*** Raw data Section Begins ***
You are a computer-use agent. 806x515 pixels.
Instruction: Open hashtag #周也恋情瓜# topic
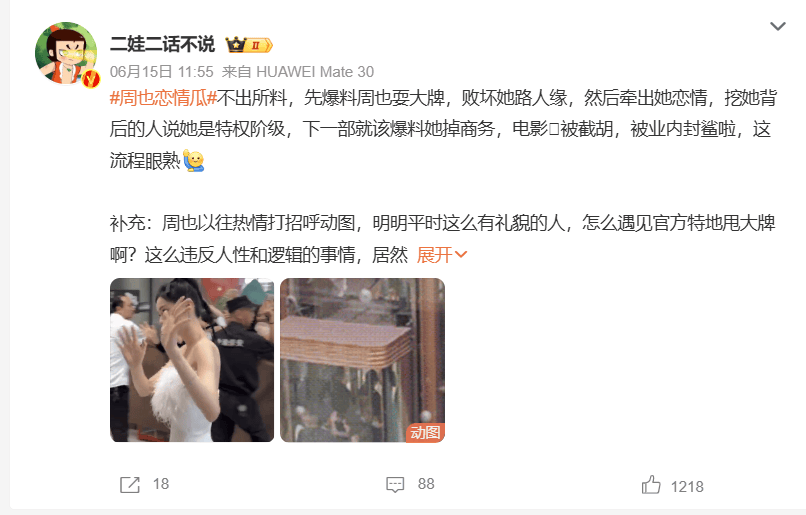[x=163, y=98]
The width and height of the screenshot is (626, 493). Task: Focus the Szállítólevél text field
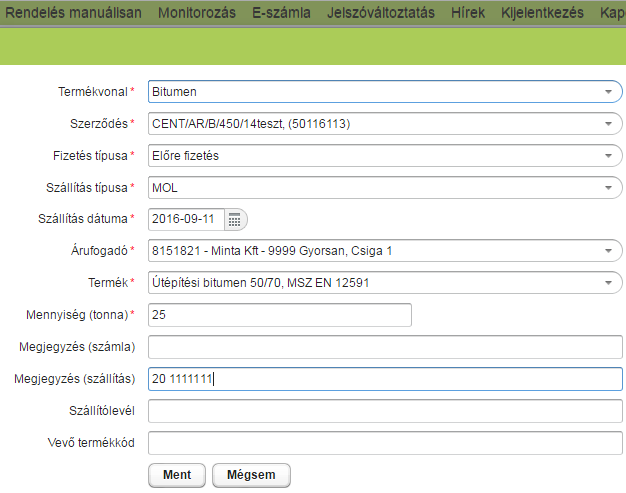tap(385, 411)
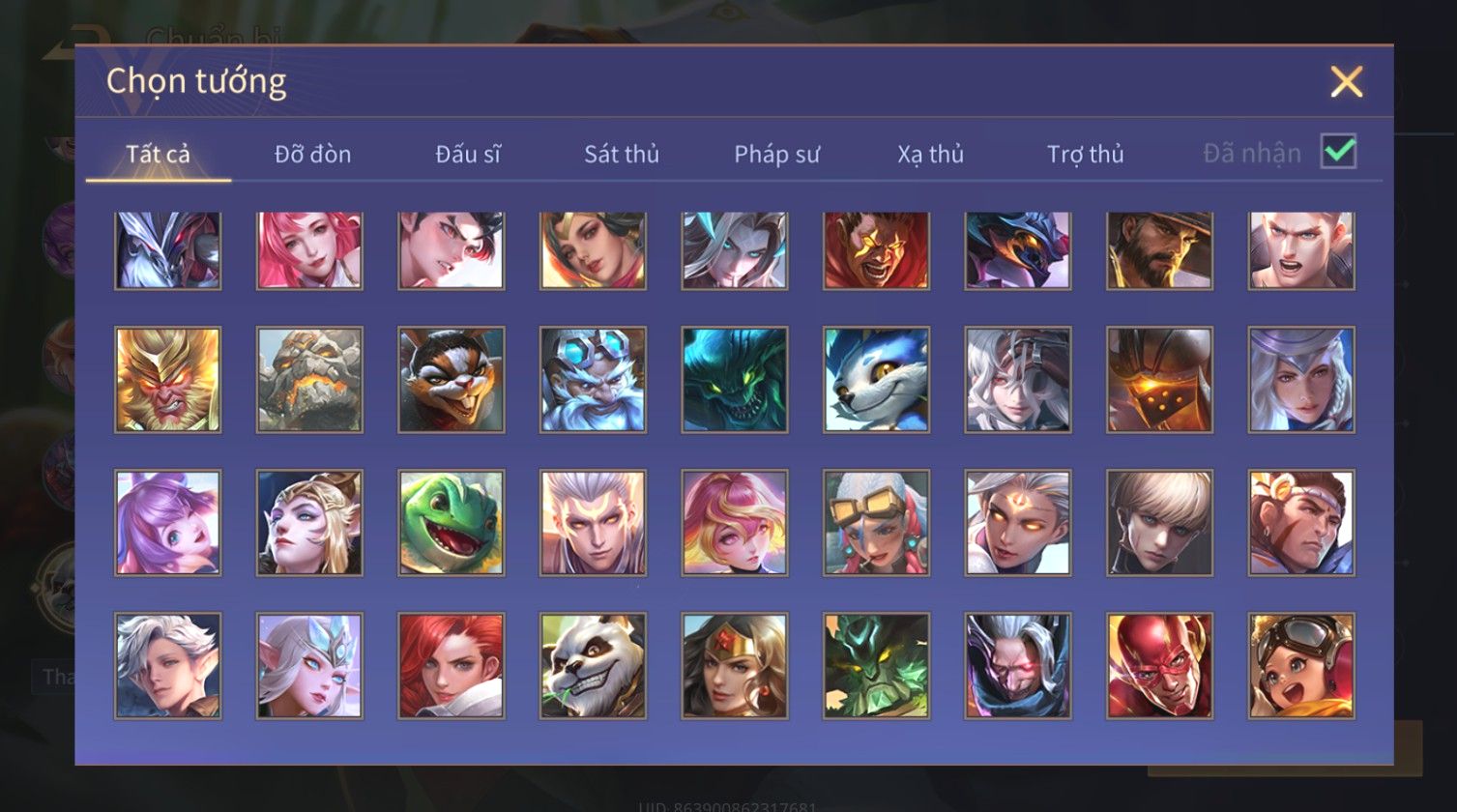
*** Raw data Section Ends ***
(What is being asked)
Exclude all pictures and return precisely the lines from the one containing "The width and" through the closing line of the data.

(Task answer)
The width and height of the screenshot is (626, 493). Task: Focus the Szállítólevél text field
tap(385, 411)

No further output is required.